Abstract

Stochastic subspace identification (SSI) and Bayesian methods are now the main representative approaches for high-performance system identification and uncertainty quantification. Both methods have been extensively used in engineering applications for the last 10 years despite them having quite different views in principle. However, no comparison has been carried out to inform which method is actually better for engineering applications in terms of modal identification accuracy, uncertainty quantification, and so forth. This paper therefore investigates the differences between these two quantifications of parameter uncertainty in system identification. Synthetic data for a six-degree-of-freedom spring–mass numerical system are first studied to compare their identification accuracy and applicable conditions. The investigation is then extended to field data from actual structures, which involves ambient modal testing of Heritage Court Tower in Canada, Canton Tower in China, and Ting Kau Bridge in Hong Kong. Results from the synthetic data show that, under white-noise excitation, identified modal parameters and quantified uncertainty for both methods are highly consistent with the values of frequentist statistics.

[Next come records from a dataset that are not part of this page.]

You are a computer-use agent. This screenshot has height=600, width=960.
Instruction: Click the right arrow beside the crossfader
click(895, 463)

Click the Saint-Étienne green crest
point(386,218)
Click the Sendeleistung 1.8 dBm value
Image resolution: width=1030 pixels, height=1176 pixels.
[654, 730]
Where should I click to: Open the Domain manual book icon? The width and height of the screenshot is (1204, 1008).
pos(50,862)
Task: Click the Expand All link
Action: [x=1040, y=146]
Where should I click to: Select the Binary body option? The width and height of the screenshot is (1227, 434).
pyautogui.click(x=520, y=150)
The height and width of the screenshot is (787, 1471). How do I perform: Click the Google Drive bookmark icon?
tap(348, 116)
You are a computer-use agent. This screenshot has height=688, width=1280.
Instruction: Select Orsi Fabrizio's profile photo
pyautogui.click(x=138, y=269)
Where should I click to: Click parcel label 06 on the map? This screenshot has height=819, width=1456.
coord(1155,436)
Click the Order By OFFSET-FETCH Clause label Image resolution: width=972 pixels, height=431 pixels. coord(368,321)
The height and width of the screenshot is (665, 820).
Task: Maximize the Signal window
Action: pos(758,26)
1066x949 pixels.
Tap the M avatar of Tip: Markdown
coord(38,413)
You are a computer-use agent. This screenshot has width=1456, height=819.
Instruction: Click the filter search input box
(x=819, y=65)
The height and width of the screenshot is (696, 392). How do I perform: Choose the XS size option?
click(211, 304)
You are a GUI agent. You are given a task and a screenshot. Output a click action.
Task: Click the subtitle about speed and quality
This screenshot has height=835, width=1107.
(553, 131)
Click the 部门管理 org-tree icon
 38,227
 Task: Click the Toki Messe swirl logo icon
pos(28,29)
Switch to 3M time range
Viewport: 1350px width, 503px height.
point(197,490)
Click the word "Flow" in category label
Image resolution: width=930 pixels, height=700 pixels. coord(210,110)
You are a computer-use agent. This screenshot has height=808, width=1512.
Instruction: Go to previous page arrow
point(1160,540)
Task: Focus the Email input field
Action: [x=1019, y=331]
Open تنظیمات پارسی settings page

However, when the excitation is not white noise, there may be some spurious modes identified via SSI, and the uncertainty quantified under colored-noise excitation via SSI is almost always larger than those under white noise, while the Bayesian method is not disturbed. Results for the structural field data indicate that in general applications under environmental excitation the identified modal parameters from both methods are almost identical; the quantified uncertainty of the SSI method is slightly larger than that of the Bayesian method, but they are of the same order of magnitude and can meet engineering requirements.